One of the more interesting challenges was to get all of the paperwork done to allow her to be a visiting physician and actually see patients. At our institution, there are a number of hurdles that must be negotiated, including Health Insurance Portability and Accountability Act (HIPAA) compliance training, filling out forms to be a sponsor, providing documents from the proposed fellow describing the method of support, and so on. Maria and I worked through these together, and in doing so, I began to realize her dedication and ability to face challenges with equanimity.

As it turned out, her post-Annual Meeting visit worked out perfectly. She saw patients and met a number of junior faculty in our Genitourinary (GU) Oncology program, who were uniformly impressed with her knowledge base and desire to become a GU-oriented oncologist at her home institution. The short visit was capped off by having her as a guest at the annual fellows' graduation picnic, where she met our 2013 graduates and interacted with the other fellows who were there.

The next phase of our journey occurred when Maria wrote with the great news that she had been granted a Mexican government scholarship to spend another 12 months with us in Denver if a position was open.
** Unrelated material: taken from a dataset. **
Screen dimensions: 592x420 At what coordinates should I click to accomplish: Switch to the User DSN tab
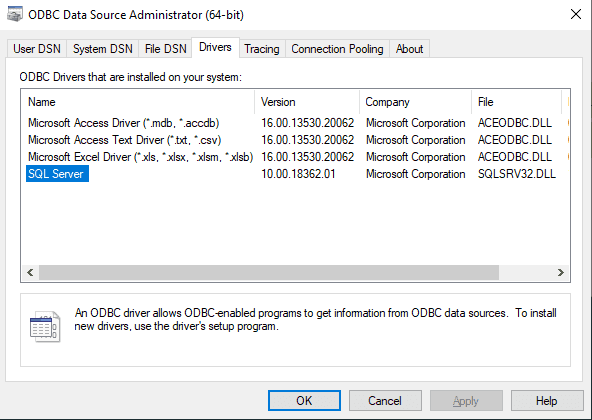pos(37,49)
She also received support from Canales de Ayuda A.C., an institution that funds promising young physicians.

This gave our group the opportunity to brainstorm about what review papers and clinical experiences she might participate in for a more prolonged visit. She arrived in March, and this time the paperwork was much smoother as she and the office staff had been through it all before. We have been extremely impressed by her knowledge base—she seems to have read every paper our team has published in the last decade—and each of our team members has welcomed her into the clinic with different techniques. In my case, I have enjoyed having her propose treatment plans, do the physical exam, and interact with the patients while I sort through the Epic chart and bring my patients' charts into a more logical order. This was overdue, as we have been using Epic for about 18 months and the transfer of previously dictated notes made it challenging to set them up in the new format.

In the area of clinical care, I introduced Maria to my patients, explaining that she wishes to start a multidisciplinary clinic at her institution working closely with one of our surgical colleagues, Dr. Arturo Mendoza-Valdes, whom I have known for many years through attendance at various meetings. It has been exciting to brainstorm what kinds of studies might be feasible, publishable, and unique in her new role. As a research fellow, Maria has been able to get a number of review-type articles started with the mentorship of several of our GU Oncology faculty. We have greatly benefited from our better understanding of the challenges and opportunities that will face her in her new faculty position beginning next year, and we look forward to a long and productive two-way street in conducting joint research projects together.